Chinese tech giant Baidu has unveiled ERNIE-4.5-VL-28B-A3B-Thinking, a new multimodal AI model capable of incorporating image processing directly into its reasoning workflow.
The company asserts that the model outperforms leading commercial systems such as Google’s Gemini 2.5 Pro and OpenAI’s GPT-5 High across multiple multimodal benchmarks. Despite utilizing only 3 billion active parameters—thanks to its routed architecture, which brings the total parameter count to 28 billion—the model delivers robust performance and can run efficiently on a single 80 GB GPU, such as the Nvidia A100.
Released under the Apache 2.0 license, ERNIE-4.5-VL-28B-A3B-Thinking is freely available for commercial use, although its reported capabilities have not yet been independently verified.
A standout feature of the model is its “thinking with images” capability, which enables dynamic image cropping to focus on critical visual details. In one demonstration, the system automatically zoomed in on a blue sign and accurately extracted its text content.
Additional evaluations show that the model can precisely locate individuals within images and return their bounding box coordinates, solve mathematical problems by analyzing circuit diagrams, and recommend optimal visiting times based on data visualizations. For video inputs, it extracts subtitles and aligns scenes with specific timestamps. Moreover, it can leverage external tools like web-based image search to identify unfamiliar objects.

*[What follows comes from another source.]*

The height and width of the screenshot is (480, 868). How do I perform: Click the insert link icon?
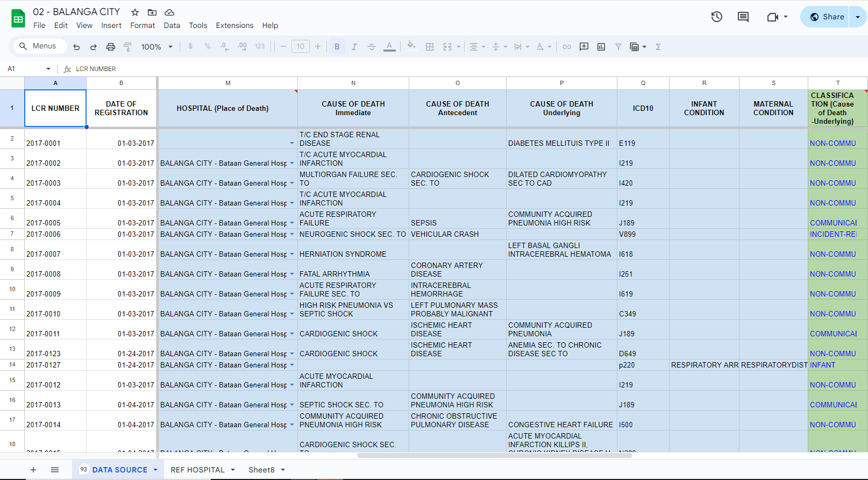coord(567,47)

While Baidu highlights the model’s ability to crop and process images during inference, this approach isn’t entirely novel. In April 2025, OpenAI introduced similar functionality in its o3 and o4-mini models, which natively integrate images into their internal reasoning chains and employ built-in operations like zooming, cropping, and rotating to tackle visual tasks—setting new standards for agent-like reasoning and problem-solving.
What’s particularly noteworthy now is that these advanced visual reasoning capabilities—once exclusive to proprietary Western models—are rapidly emerging in open-source Chinese alternatives, appearing just months after their debut in Western AI systems.